======== THE INPUT

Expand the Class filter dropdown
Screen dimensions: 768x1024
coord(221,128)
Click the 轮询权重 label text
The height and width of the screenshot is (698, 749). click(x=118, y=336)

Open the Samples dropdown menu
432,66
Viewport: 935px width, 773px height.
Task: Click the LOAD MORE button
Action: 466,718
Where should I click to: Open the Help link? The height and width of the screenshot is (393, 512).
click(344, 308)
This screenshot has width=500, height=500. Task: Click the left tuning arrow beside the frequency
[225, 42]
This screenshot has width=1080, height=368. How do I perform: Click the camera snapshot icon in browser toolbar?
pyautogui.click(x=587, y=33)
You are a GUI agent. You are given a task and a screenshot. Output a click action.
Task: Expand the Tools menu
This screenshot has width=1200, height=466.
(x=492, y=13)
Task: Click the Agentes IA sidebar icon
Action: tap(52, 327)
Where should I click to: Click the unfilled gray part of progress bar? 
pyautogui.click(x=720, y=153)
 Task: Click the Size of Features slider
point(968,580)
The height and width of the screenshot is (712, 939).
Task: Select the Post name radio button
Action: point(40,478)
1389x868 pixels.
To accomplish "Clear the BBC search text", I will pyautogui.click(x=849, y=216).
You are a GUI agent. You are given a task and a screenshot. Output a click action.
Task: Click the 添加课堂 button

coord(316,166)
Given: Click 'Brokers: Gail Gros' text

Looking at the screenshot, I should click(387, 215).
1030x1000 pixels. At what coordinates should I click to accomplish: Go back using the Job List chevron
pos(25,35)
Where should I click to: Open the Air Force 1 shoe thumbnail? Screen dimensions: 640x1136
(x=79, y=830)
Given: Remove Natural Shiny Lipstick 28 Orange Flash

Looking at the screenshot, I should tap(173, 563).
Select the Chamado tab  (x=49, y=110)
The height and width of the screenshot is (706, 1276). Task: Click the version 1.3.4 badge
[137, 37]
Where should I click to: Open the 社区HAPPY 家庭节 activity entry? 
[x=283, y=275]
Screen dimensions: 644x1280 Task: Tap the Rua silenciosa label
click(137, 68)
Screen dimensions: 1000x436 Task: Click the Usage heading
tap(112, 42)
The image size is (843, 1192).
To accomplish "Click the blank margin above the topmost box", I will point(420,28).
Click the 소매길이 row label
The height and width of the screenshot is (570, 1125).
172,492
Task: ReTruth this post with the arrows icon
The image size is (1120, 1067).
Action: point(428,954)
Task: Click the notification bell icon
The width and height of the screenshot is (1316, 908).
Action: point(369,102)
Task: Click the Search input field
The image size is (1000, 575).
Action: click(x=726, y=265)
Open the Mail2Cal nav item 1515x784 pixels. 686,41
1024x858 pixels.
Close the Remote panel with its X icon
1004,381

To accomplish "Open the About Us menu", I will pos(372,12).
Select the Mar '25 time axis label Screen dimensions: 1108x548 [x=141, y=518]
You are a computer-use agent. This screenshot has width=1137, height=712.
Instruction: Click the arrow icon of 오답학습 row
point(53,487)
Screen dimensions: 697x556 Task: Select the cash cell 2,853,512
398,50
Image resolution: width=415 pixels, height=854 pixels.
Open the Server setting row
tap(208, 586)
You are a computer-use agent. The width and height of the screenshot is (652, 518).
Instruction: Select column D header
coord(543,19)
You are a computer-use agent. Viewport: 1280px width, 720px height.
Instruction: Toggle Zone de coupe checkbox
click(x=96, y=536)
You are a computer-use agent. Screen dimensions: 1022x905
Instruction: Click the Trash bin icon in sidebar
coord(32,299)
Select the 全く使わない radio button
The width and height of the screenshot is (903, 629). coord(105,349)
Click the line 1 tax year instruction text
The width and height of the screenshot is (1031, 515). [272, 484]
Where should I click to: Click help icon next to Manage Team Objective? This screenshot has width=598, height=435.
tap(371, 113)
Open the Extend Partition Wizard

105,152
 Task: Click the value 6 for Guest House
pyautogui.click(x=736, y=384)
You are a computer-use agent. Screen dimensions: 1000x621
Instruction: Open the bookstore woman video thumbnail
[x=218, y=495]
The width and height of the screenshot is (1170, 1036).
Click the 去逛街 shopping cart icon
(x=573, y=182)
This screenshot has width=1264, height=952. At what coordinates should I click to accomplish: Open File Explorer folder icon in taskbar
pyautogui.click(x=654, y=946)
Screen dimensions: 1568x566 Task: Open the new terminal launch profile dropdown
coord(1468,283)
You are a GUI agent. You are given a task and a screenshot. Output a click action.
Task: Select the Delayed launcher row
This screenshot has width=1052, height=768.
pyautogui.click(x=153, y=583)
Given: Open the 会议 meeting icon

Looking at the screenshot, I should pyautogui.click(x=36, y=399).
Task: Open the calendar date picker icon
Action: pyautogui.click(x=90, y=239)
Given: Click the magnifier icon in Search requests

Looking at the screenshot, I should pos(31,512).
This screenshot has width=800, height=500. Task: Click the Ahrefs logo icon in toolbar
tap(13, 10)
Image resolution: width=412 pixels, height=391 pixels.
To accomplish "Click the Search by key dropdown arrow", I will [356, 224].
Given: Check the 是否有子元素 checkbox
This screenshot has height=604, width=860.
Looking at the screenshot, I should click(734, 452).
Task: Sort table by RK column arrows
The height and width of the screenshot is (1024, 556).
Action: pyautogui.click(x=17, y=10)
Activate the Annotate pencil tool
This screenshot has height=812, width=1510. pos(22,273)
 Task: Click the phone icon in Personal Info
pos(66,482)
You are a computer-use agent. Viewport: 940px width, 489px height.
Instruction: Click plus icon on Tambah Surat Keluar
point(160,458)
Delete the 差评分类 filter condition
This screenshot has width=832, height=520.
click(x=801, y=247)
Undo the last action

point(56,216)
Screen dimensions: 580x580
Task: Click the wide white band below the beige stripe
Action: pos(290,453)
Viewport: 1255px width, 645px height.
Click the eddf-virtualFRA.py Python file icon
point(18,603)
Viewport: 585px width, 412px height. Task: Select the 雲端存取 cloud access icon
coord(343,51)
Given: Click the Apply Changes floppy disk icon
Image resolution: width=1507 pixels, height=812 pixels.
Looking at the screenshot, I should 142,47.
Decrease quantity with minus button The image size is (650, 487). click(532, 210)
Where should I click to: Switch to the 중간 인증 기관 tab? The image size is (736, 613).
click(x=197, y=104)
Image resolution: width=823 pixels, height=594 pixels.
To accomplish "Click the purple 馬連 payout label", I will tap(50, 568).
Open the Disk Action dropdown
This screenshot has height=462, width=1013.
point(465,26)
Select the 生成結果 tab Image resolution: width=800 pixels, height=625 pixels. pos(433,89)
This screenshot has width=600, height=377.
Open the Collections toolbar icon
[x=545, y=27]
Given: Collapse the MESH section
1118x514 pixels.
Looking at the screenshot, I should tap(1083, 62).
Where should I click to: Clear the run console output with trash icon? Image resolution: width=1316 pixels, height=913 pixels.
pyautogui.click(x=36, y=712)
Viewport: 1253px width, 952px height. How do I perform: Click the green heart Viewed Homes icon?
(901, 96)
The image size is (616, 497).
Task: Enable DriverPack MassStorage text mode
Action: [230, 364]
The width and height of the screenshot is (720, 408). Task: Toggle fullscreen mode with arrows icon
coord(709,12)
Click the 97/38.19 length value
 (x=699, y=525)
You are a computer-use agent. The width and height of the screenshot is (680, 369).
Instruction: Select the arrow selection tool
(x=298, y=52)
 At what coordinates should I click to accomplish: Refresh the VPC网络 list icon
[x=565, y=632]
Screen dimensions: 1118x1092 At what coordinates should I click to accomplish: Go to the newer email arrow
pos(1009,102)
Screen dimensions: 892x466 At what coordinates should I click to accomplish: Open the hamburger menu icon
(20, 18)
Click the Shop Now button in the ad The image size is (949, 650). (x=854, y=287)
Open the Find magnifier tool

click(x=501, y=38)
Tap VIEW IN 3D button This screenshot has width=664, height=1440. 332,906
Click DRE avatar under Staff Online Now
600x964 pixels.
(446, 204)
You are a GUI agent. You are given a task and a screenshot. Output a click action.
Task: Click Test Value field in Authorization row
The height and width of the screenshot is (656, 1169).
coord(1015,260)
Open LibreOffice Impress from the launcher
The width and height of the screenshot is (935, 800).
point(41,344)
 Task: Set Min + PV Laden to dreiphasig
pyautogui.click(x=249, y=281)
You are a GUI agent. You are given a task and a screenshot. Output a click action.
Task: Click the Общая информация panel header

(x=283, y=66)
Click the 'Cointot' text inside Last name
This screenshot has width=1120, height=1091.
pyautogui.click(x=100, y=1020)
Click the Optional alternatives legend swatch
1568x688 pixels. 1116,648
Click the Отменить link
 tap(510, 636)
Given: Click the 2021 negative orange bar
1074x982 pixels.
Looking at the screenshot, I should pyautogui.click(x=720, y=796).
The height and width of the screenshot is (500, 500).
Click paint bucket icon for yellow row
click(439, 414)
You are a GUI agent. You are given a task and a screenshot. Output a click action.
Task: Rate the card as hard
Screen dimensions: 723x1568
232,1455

================

#### PROBLEM STATEMENT:
Report each line in the data above that holds the word "field" by copying it.

#### RESULT FOR THIS TASK:
Task: Click the Search input field
Task: Click Test Value field in Authorization row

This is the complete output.